Others were buried in Normandy, the land where they fell, in one of military cemeteries, each designated by a specific nationality or country. My sons and I visited three of those cemeteries:
The American Cemetery, which overlooks Omaha Beach at Colville sur Mer is one of the world’s best known cemeteries.
The hallowed grounds preserve the remains of nearly 9,400 Americans who died during the Normandy campaign, including three Medal of Honor recipients and 45 sets of brothers who lie side by side. The perfectly aligned rows of snow-white crosses and Stars of David, the perfectly manicured green lawns and the blue sea below invite visitors to contemplation and reflection on the sacrifice made by those resting here.
If I could describe the American Cemetery in one word, the word would be solemn.
The British Military Cemetery of Bayeux is located on the bluff above Omaha Beach and contains 4,848 graves of British soldiers killed during the Second World War.
A stark figure of this resting place is an area which holds 338 unidentified Brits whose remains were never found or identified. Each marker on these unidentified graves has the name of the missing soldier along with an inscription from his family. I read one that simply said, “The song has ended, but the memory lingers on.”
The German Cemetery at La Cambe is situated inland from the beaches. In all, 80,000 German soldiers are buried in Normandy, 22,000 of them at La Cambe, the largest German military cemetery in France. The names of the interred German soldiers buried at La Cambe are engraved on dark stones laid flat on the ground. At the head of the cemetery is a large mound, the mass grave site of 207 unknown German soldiers who died on D-Day. The cemetery is surrounded by 1,200 maple trees symbolizing reconciliation between countries and peoples.
Closing thoughts
Visiting the Normandy area with my sons was truly an overwhelming and unforgettable experience. Making the trip even more memorable was a personal connection that surprisingly occurred.
While driving inland off Omaha Beach, the guide pointed out a small stone memorial that recognized the crash site of an Army airplane that had been carrying 28 American paratroopers behind enemy lines on Utah Beach during the early morning hours of D-Day. Downed by enemy flack, only two paratroopers survived the crash.
As my son, Mike, was reading the list of the deceased on the memorial, he said, “Dad, you need to see one of the names.” One of the pilots killed in the crash was Lt. Joseph Kowalski, hometown Johnsonburg, Pa. My wife’s hometown is also Johnsonburg, and Lt. Kowalski was brought back home and his funeral was in the same Elk County church where my wife and I were married.
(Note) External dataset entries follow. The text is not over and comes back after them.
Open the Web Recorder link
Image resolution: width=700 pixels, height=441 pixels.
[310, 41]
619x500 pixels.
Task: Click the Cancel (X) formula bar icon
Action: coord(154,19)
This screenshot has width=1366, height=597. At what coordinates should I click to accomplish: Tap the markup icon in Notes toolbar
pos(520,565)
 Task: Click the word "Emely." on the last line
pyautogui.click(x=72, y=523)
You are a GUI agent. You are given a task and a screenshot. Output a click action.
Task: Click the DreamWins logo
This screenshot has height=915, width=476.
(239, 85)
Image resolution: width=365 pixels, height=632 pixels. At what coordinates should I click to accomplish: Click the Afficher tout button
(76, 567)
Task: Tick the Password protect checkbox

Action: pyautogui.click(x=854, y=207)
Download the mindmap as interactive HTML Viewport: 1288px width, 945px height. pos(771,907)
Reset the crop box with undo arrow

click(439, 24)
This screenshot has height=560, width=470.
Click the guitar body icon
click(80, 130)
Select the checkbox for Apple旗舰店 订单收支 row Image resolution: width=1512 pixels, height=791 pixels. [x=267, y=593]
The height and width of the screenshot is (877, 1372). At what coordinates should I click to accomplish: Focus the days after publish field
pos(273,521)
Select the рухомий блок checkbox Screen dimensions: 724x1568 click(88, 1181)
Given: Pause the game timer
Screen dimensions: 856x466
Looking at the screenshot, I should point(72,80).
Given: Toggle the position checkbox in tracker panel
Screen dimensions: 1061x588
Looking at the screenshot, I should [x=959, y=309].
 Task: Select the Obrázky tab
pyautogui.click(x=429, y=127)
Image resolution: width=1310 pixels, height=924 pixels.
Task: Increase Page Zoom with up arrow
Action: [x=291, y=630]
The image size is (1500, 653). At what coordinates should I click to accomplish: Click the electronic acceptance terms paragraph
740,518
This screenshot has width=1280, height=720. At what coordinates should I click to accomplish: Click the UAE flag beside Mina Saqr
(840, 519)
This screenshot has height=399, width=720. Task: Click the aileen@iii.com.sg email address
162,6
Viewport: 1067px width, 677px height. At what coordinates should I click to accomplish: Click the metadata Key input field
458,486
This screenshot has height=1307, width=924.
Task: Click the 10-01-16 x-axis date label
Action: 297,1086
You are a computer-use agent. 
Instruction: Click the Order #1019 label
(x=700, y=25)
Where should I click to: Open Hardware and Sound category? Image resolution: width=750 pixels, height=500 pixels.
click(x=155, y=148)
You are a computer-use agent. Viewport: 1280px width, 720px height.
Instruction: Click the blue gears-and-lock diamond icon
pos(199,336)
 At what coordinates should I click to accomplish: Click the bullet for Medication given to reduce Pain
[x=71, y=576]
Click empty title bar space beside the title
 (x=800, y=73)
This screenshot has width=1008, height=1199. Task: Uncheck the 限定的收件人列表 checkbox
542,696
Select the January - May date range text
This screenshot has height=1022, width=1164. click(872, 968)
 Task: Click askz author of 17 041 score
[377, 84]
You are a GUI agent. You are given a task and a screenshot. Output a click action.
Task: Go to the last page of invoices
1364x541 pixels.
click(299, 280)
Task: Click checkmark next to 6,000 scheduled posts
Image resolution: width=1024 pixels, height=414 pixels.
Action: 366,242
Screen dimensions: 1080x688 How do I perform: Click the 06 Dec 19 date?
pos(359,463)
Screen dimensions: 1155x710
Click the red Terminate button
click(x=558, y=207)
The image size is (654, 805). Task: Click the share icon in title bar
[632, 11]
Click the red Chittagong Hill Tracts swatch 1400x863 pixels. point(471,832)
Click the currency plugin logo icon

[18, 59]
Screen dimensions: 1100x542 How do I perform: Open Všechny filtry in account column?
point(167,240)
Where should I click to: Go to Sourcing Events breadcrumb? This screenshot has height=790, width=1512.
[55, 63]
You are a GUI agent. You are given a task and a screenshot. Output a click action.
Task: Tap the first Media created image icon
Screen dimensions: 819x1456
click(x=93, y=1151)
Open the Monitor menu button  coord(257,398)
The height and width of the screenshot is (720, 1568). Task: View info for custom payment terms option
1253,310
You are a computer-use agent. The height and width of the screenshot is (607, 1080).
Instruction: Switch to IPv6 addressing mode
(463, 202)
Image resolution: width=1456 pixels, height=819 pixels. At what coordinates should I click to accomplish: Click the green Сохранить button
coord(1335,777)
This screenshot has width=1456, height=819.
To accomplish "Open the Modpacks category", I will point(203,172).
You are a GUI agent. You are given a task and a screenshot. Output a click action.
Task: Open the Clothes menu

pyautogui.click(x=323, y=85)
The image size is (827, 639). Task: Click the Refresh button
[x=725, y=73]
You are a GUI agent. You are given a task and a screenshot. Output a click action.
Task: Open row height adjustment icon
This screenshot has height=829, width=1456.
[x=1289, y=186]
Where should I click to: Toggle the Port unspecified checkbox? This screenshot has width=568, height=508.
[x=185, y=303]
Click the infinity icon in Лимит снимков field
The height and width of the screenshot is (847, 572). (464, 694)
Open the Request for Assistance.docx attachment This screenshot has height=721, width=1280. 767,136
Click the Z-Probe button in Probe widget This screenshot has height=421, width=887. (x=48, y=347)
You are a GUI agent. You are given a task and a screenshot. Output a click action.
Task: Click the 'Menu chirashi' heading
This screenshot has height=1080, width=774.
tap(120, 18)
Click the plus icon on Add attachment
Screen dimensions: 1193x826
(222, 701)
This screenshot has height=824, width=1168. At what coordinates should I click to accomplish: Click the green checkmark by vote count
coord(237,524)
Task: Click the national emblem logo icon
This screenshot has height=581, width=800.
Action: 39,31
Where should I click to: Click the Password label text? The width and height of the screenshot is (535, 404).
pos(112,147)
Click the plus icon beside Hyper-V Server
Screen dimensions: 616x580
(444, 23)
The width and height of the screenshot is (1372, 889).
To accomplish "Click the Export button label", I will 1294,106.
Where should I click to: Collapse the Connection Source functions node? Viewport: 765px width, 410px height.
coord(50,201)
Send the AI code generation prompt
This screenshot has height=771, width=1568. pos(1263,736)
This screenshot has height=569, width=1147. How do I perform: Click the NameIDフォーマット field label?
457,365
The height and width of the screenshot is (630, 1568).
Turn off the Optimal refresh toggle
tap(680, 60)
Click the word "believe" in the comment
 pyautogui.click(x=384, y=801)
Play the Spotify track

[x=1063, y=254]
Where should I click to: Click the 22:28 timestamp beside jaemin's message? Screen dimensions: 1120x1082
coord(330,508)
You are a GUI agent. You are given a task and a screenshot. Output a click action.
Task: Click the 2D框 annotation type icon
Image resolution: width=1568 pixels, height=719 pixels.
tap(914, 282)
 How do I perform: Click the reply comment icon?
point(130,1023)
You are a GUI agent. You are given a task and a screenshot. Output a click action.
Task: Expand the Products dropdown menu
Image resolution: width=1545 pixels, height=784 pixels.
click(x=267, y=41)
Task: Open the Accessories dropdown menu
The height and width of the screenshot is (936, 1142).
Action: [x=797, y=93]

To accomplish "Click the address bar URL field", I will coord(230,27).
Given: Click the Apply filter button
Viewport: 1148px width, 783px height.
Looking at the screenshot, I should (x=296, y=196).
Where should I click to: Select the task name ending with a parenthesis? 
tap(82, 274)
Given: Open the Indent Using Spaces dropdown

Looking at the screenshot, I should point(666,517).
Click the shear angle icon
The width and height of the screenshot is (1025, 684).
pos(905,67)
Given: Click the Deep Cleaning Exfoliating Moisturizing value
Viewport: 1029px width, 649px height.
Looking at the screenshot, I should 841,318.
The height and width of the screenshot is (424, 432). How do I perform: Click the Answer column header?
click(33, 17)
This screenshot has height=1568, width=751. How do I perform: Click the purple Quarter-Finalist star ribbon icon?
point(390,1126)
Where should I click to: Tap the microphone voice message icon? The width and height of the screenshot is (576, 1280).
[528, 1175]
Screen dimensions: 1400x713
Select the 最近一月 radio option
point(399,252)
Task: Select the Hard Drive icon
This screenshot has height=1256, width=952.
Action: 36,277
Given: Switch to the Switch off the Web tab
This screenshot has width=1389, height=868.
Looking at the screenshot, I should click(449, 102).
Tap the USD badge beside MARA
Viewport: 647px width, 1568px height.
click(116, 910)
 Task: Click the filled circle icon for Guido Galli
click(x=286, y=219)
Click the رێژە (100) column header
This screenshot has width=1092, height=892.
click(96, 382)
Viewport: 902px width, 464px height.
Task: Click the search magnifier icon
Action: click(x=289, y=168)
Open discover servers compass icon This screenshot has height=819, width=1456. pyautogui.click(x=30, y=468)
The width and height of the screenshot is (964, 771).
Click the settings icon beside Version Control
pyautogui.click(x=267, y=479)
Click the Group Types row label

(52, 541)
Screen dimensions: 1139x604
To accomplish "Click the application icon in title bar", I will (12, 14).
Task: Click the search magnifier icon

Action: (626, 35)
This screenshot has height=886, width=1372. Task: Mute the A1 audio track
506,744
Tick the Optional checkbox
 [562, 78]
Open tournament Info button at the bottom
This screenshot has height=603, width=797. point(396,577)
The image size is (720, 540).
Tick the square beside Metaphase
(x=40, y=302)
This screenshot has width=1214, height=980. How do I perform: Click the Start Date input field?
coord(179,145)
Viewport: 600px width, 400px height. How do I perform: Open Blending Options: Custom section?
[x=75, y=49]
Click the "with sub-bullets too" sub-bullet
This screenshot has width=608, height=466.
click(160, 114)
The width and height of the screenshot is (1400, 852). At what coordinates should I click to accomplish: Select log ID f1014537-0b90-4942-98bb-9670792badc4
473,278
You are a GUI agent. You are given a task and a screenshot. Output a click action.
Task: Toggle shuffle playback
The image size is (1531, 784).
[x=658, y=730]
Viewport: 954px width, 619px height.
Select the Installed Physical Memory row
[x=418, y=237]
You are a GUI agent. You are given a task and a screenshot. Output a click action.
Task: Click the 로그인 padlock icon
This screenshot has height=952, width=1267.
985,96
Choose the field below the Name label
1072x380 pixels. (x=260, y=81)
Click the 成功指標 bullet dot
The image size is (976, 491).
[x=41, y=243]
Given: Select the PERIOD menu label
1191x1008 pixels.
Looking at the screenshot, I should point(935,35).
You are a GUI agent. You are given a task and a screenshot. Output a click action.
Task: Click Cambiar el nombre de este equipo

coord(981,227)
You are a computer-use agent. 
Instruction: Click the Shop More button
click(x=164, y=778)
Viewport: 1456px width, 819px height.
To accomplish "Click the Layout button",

After checking with some friends in Johnsonburg, I was able to connect with Lt. Kowalski’s nephew who lives in Montreal, Canada. The nephew related that Lt. Kowalski had a brother who was also at Normandy, landing at Utah Beach. The brother survived and moved inland as the Allies advanced. The nephew also told me that, per capita, Johnsonburg had the highest percentage of young men serving in World War II than any other community in Pennsylvania. Quite a tribute to that small, paper mill town located along the headwaters of the Clarion River.
Conclusion
Flying home, high above the north Atlantic, I thought about the incredible destruction and loss of life back on June 6, 1944. Young men, many of them only a year or so out of high school, willingly walked into a gauntlet of fury and fire in an effort to rid Europe of the fanatical Nazi regime which was murdering thousands and thousands of civilians in Hitler’s quest to Germanize all of Europe. Allied troops were stepping up to help people they didn’t even know. In the end, evil was defeated, but at a very heavy cost. The young men who stormed the beaches of Normandy must never be forgotten, never!